Principles of Discrete Time Mechanics: IV. The Dirac Equation, Particles and Oscillons

TL;DR

This paper extends discrete time mechanics to the Dirac equation, deriving new oscillatory solutions called oscillons, which influence particle interactions but are not observable as particles in continuous time.

Contribution

It introduces oscillons as novel solutions to the discrete time Dirac equation and analyzes their properties and implications for quantum field theory.

Findings

Found new oscillon solutions oscillating with twice the fundamental period.

Oscillons can have definite charge, momentum, and spin but are not observable in continuous time.

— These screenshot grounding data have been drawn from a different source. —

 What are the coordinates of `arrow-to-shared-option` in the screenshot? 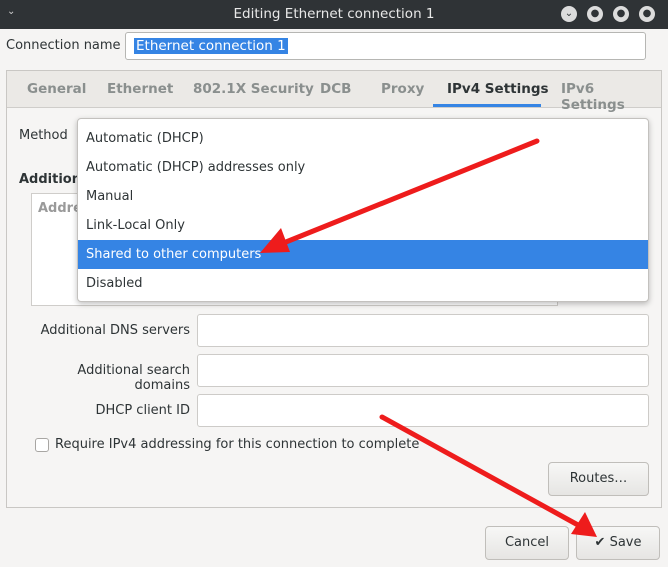 It's located at (400, 196).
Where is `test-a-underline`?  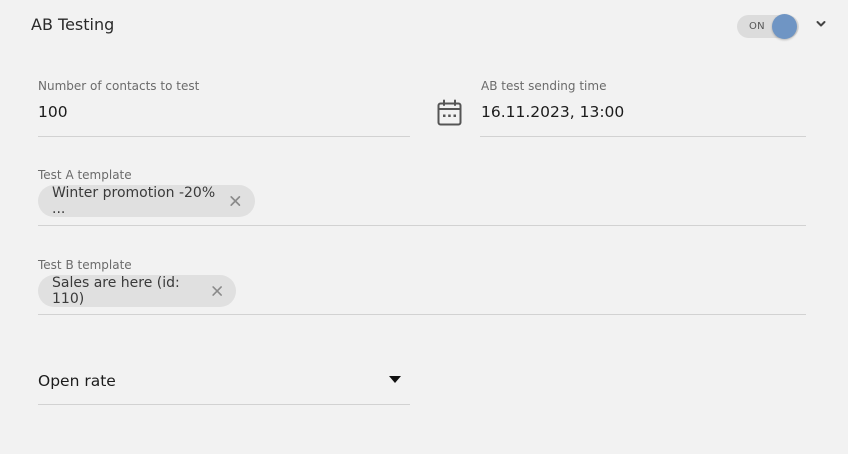
test-a-underline is located at coordinates (422, 226).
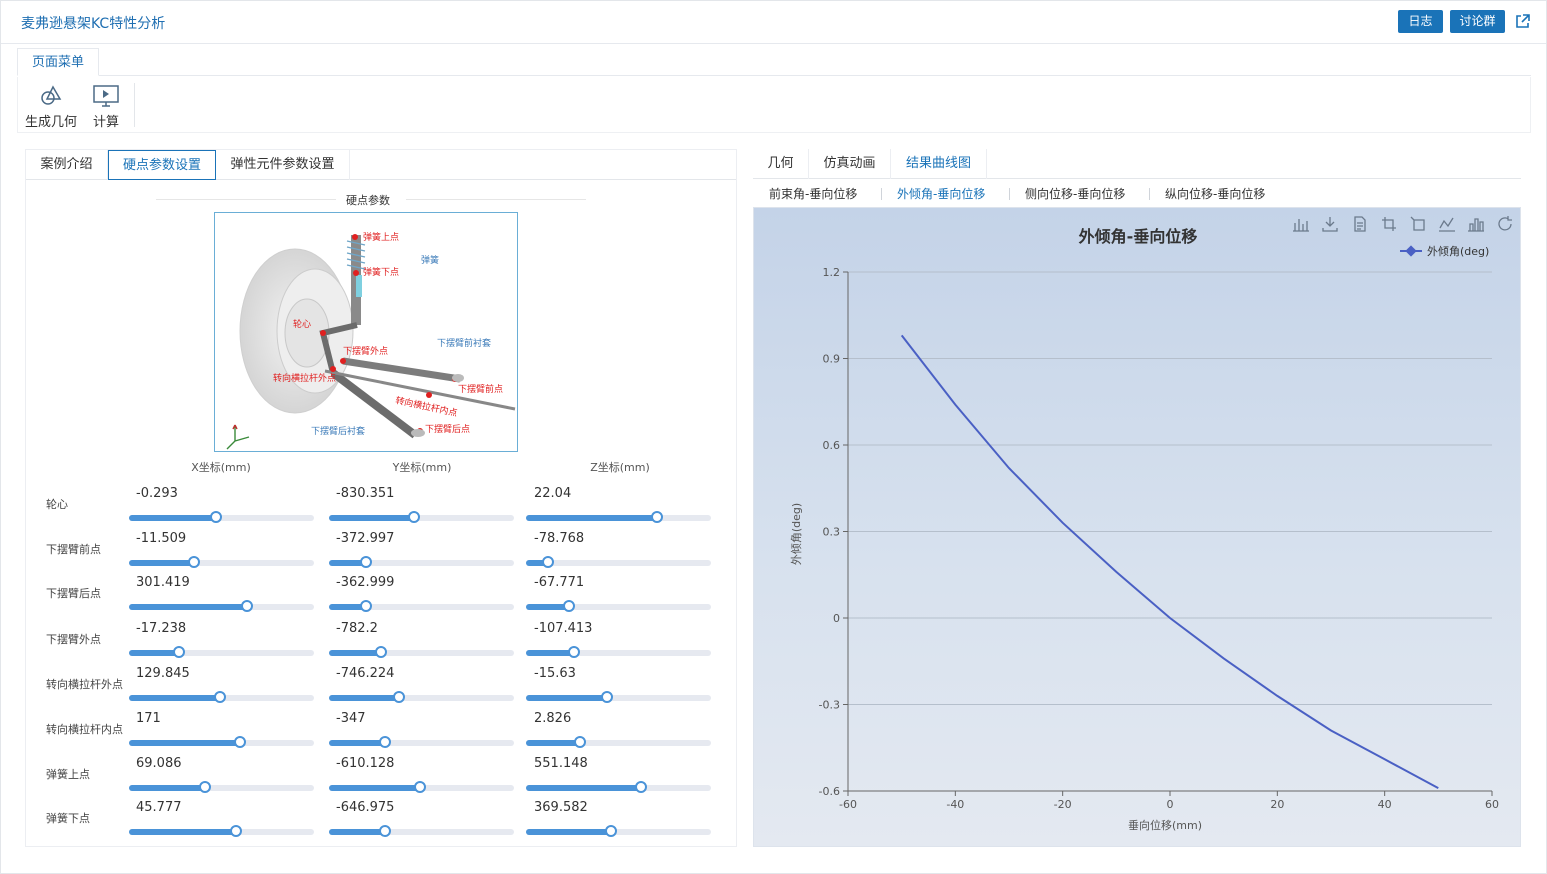  What do you see at coordinates (1478, 22) in the screenshot?
I see `discuss-group-button: 讨论群` at bounding box center [1478, 22].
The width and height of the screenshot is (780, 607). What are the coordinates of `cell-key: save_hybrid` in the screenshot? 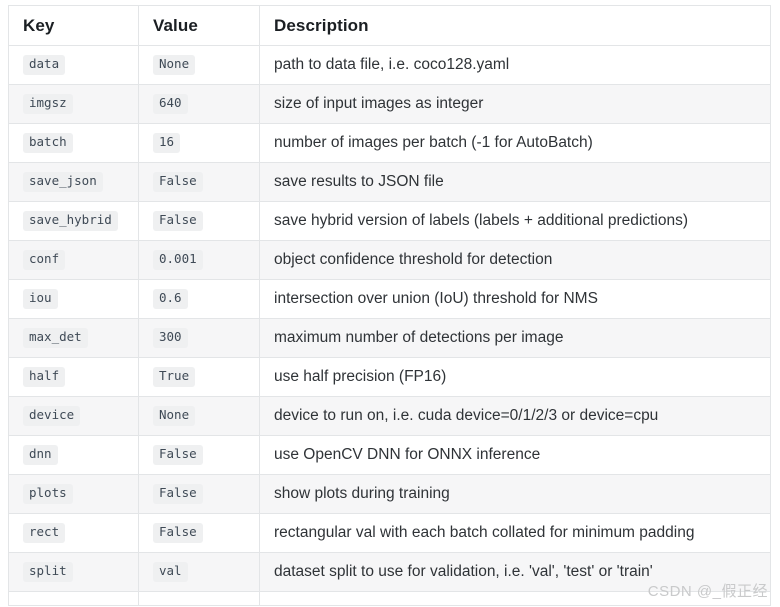 It's located at (74, 221).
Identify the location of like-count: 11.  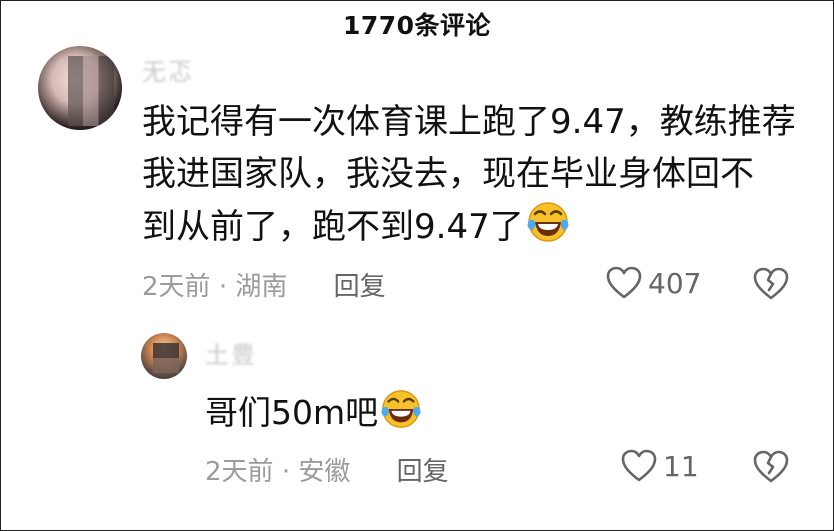
(681, 466).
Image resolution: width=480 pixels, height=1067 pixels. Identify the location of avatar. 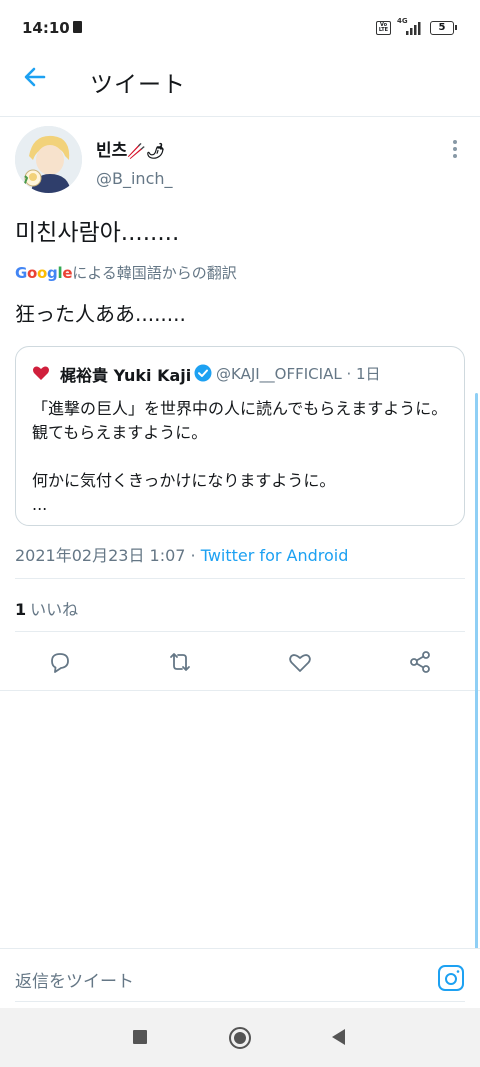
(48, 160).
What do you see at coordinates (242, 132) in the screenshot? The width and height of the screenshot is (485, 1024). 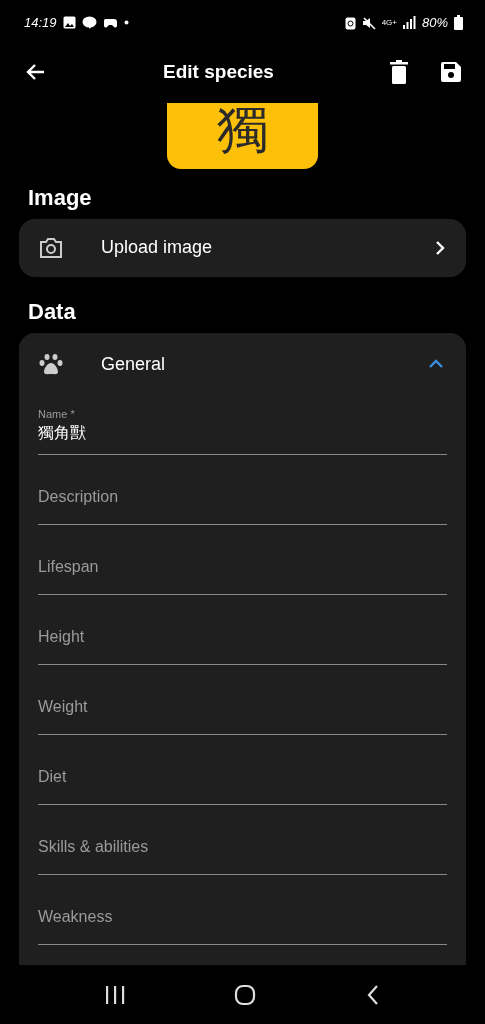 I see `image-glyph: 獨` at bounding box center [242, 132].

Oscillons correspond to states with negative squared norm, affecting particle interactions.

Abstract

We apply the principles of discrete time mechanics discussed in earlier papers to the first and second quantised Dirac equation. We use the Schwinger action principle to find the anticommutation relations of the Dirac field and of the particle creation operators in the theory. We find new solutions to the discrete time Dirac equation, referred to as oscillons on account of their extraordinary behaviour. Their principal characteristic is that they oscillate with a period twice that of the fundamental time interval T of our theory. Although these solutions can be associated with definite charge, linear momentum and spin, such objects should not be observable as particles in the continuous time limit. We find that for non-zero T they correspond to states with negative squared norm in Hilbert space. However they are an integral part of the discrete time Dirac field and should play a role in particle interactions analogous to the role of longitudinal photons in conventional quantum electrodynamics.